__Exercise__. In the copy, include exactly the lines from the one with "This screenshot has" through the end of the data and no others, both ends kept, with every picture left out.

__Dataset extract__.
· · · · ·
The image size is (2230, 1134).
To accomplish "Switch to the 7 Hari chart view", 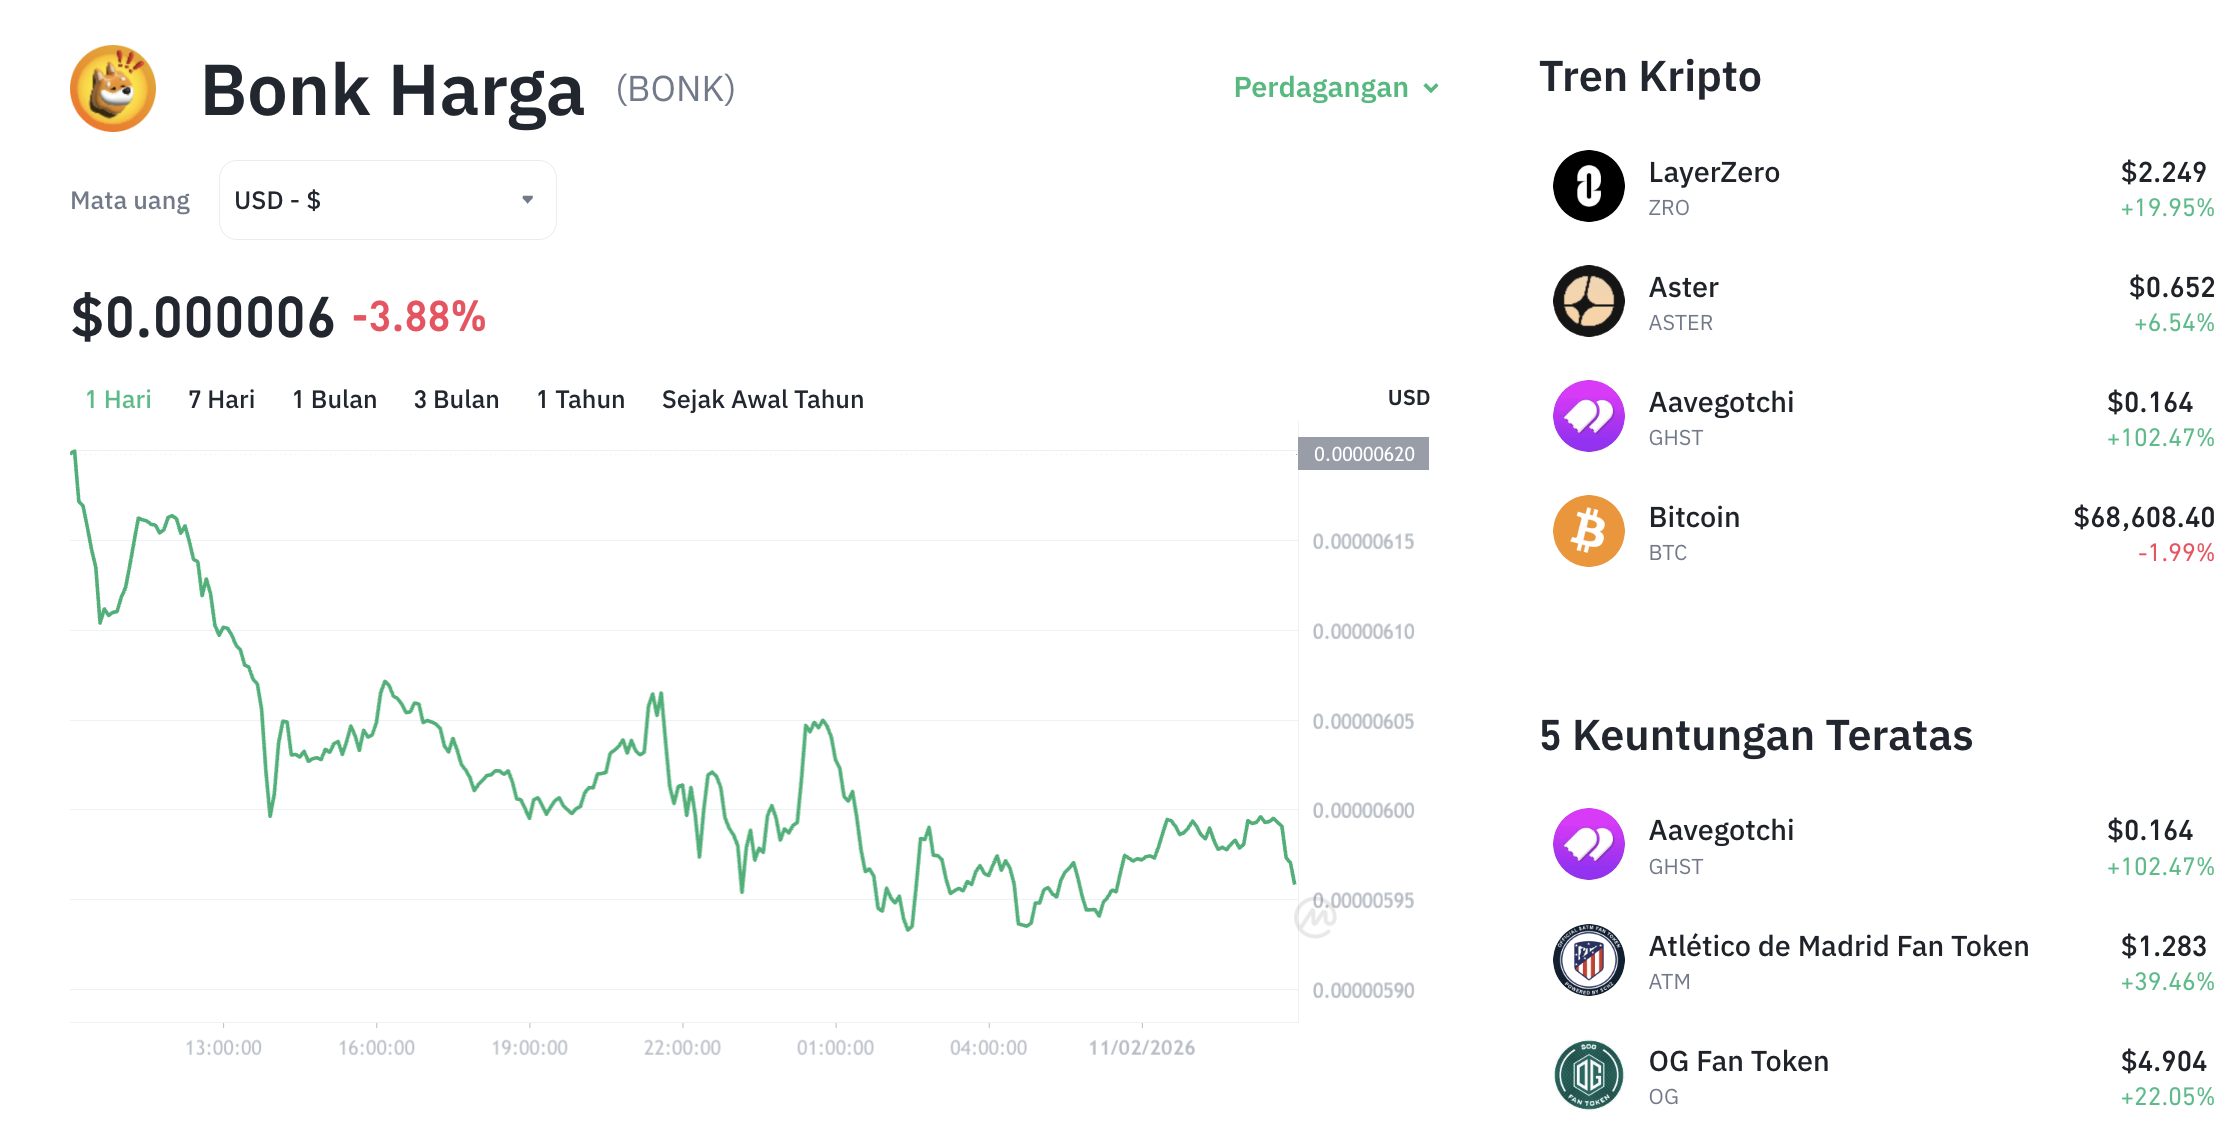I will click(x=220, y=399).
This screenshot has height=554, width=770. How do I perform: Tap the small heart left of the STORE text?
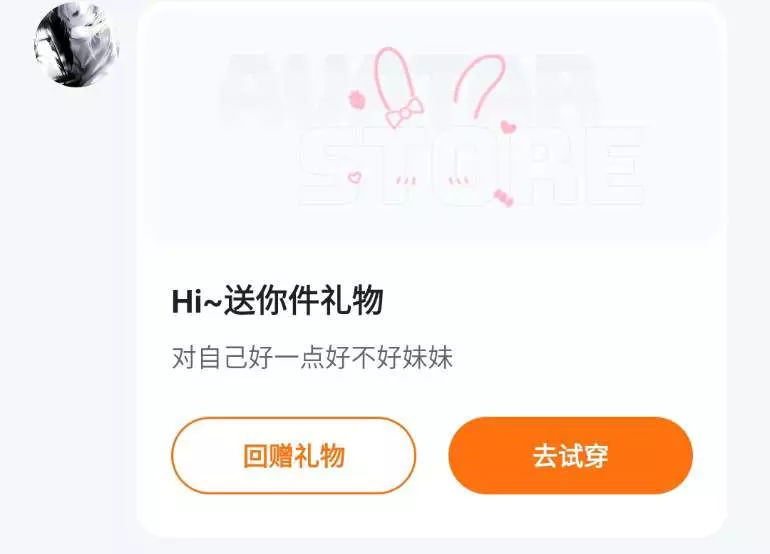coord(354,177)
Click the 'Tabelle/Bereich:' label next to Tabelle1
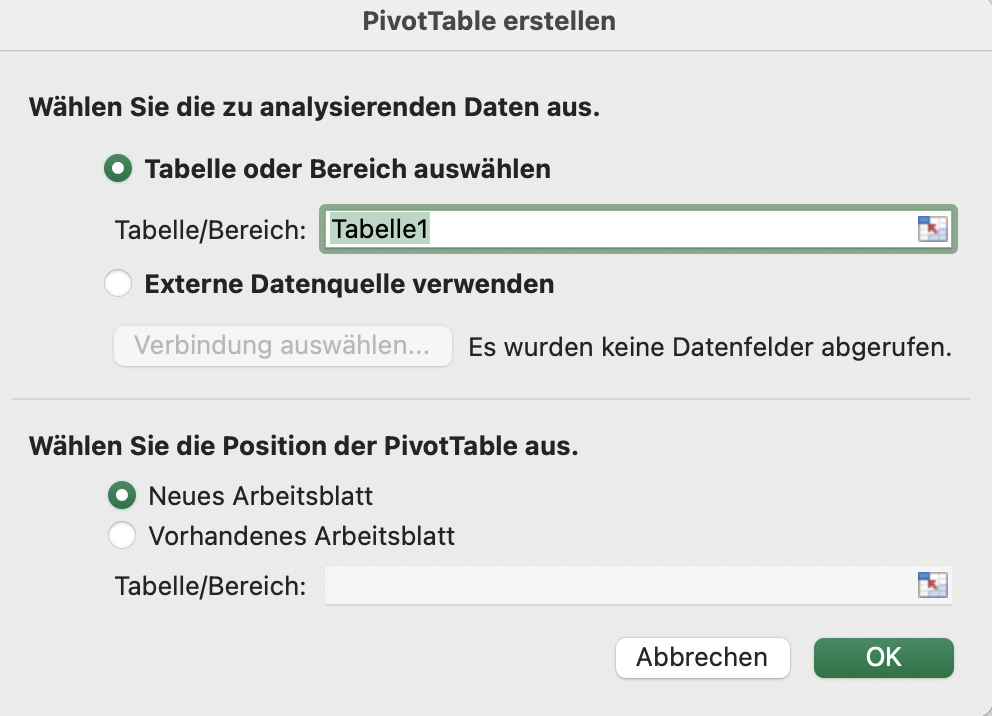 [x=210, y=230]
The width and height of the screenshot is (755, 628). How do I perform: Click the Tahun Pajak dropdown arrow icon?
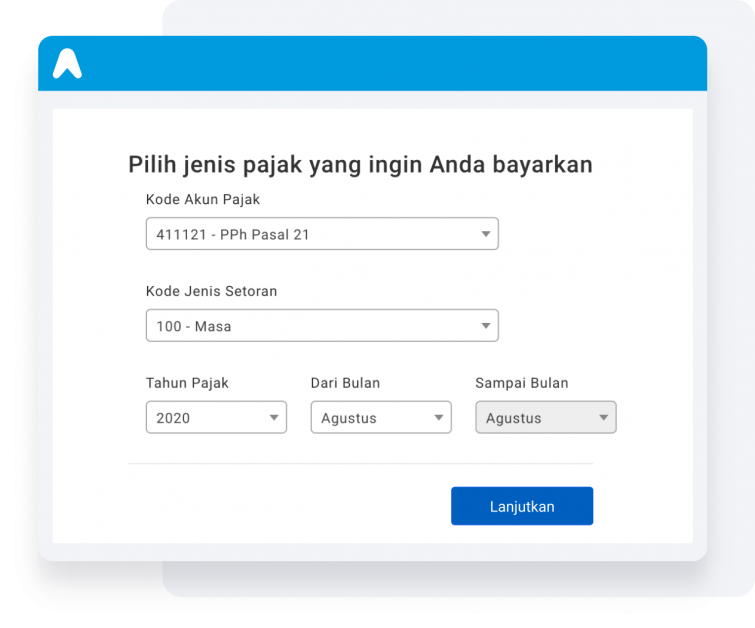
· · · · ·
__Result of the exercise__.
This screenshot has height=554, width=770. How do I perform: Tap the small heart left of the STORE text?
coord(354,177)
Click the 'Tabelle/Bereich:' label next to Tabelle1
 [x=210, y=230]
The width and height of the screenshot is (755, 628). How do I perform: Click the Tahun Pajak dropdown arrow icon?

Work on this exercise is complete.